Distance Between Two Points Calculator

The distance formula, midpoint formula, and slope in coordinate geometry

Coordinate geometry (also called analytic geometry) describes geometric shapes and relationships using a coordinate system, typically a two-dimensional Cartesian plane with an x-axis and a y-axis. Points on the plane are described by pairs of numbers (x, y). Three of the most fundamental calculations in coordinate geometry are the distance between two points, the midpoint of a line segment joining two points, and the slope of that segment. This calculator computes all three from a single set of four coordinate inputs.

To use the calculator, enter the x and y coordinates of the first point (x1, y1) in the first two fields, and the x and y coordinates of the second point (x2, y2) in the last two fields. Coordinates can be positive, negative, or zero. After clicking Calculate distance, the result panel shows the straight-line distance between the points, the coordinates of the midpoint, and the slope of the line through both points.

The distance formula is derived directly from the Pythagorean theorem. If you draw a right triangle with the two points as the endpoints of the hypotenuse, the horizontal leg has length equal to the absolute difference in x-coordinates, and the vertical leg has length equal to the absolute difference in y-coordinates. The hypotenuse, which is the direct distance between the points, therefore equals the square root of ((x2 minus x1) squared plus (y2 minus y1) squared). This formula gives the shortest path between the two points, which is the straight-line or Euclidean distance.

The midpoint formula gives the coordinates of the point exactly halfway between the two input points. The midpoint x-coordinate is the average of x1 and x2, and the midpoint y-coordinate is the average of y1 and y2. In other words, midpoint = ((x1 + x2) / 2, (y1 + y2) / 2). The midpoint lies on the line segment connecting the two points and is equidistant from both endpoints.

The slope of the line through two points is the ratio of the vertical change (rise) to the horizontal change (run). Slope m = (y2 minus y1) divided by (x2 minus x1). If x1 equals x2, the line is vertical and the slope is undefined, since you would be dividing by zero. In that case, the calculator displays "Undefined (vertical line)" rather than attempting the division.

What distance, midpoint, and slope tell you about two points

The distance between two points tells you the length of the line segment connecting them. This is useful in mapping (how far apart are two locations on a grid), physics (the displacement between two positions), engineering (the length of a cable or beam between two attachment points), and computer graphics (the pixel distance between two screen coordinates).

The midpoint is useful when you need to find the centre of a segment, divide a line segment into equal halves, or locate the average position of two points. In data visualisation, midpoints are used to label the middle of bars and segments. In construction, finding the midpoint of a span determines the position of a central support. In geometry, midpoints are used to construct perpendicular bisectors and to prove properties of shapes.

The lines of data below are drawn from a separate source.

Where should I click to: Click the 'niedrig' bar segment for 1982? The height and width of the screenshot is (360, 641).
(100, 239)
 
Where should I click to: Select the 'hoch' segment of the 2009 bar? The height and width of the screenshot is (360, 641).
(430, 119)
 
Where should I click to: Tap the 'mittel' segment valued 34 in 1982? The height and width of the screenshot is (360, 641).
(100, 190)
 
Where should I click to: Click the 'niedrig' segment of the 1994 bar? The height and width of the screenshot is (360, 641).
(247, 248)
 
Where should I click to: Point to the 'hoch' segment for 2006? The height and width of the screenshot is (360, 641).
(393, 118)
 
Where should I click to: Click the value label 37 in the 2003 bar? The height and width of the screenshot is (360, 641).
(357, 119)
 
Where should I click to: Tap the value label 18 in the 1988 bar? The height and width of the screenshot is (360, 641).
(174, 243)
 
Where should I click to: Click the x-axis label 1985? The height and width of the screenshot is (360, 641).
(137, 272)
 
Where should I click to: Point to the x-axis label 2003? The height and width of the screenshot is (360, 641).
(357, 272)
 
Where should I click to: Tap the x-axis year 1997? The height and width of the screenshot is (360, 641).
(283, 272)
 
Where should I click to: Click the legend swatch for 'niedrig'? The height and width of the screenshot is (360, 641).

The slope tells you the direction and steepness of the line through the two points. A positive slope means the line rises from left to right. A negative slope means it falls. A slope of zero means the line is horizontal. An undefined slope means the line is vertical. The steeper the line, the larger the absolute value of the slope. A slope of 1 means the line rises at a 45-degree angle. A slope of 2 means it rises twice as fast horizontally as it moves vertically.

Applications in school mathematics

These three formulas are standard components of the coordinate geometry curriculum in secondary school mathematics. Students encounter them when studying linear equations, graphing, geometric proofs, and the relationships between algebra and geometry. Exam questions commonly ask students to find the length of a line segment, determine whether a shape has equal diagonals, verify that a point lies on a perpendicular bisector, or confirm that a quadrilateral is a rectangle by checking that its diagonals bisect each other.

This calculator supports exam preparation by allowing students to check their manual working. After computing distance, midpoint, or slope by hand, entering the values here confirms whether the result is correct. The calculator also reinforces the process: by seeing the result of different coordinate inputs, students build intuition about how changing the coordinates changes the distance and slope.

For work in three dimensions, the distance formula extends to: distance = the square root of ((x2-x1) squared + (y2-y1) squared + (z2-z1) squared). The midpoint in three dimensions follows the same averaging logic with a third coordinate. This calculator covers the standard two-dimensional case that appears in most secondary school and introductory college mathematics curricula.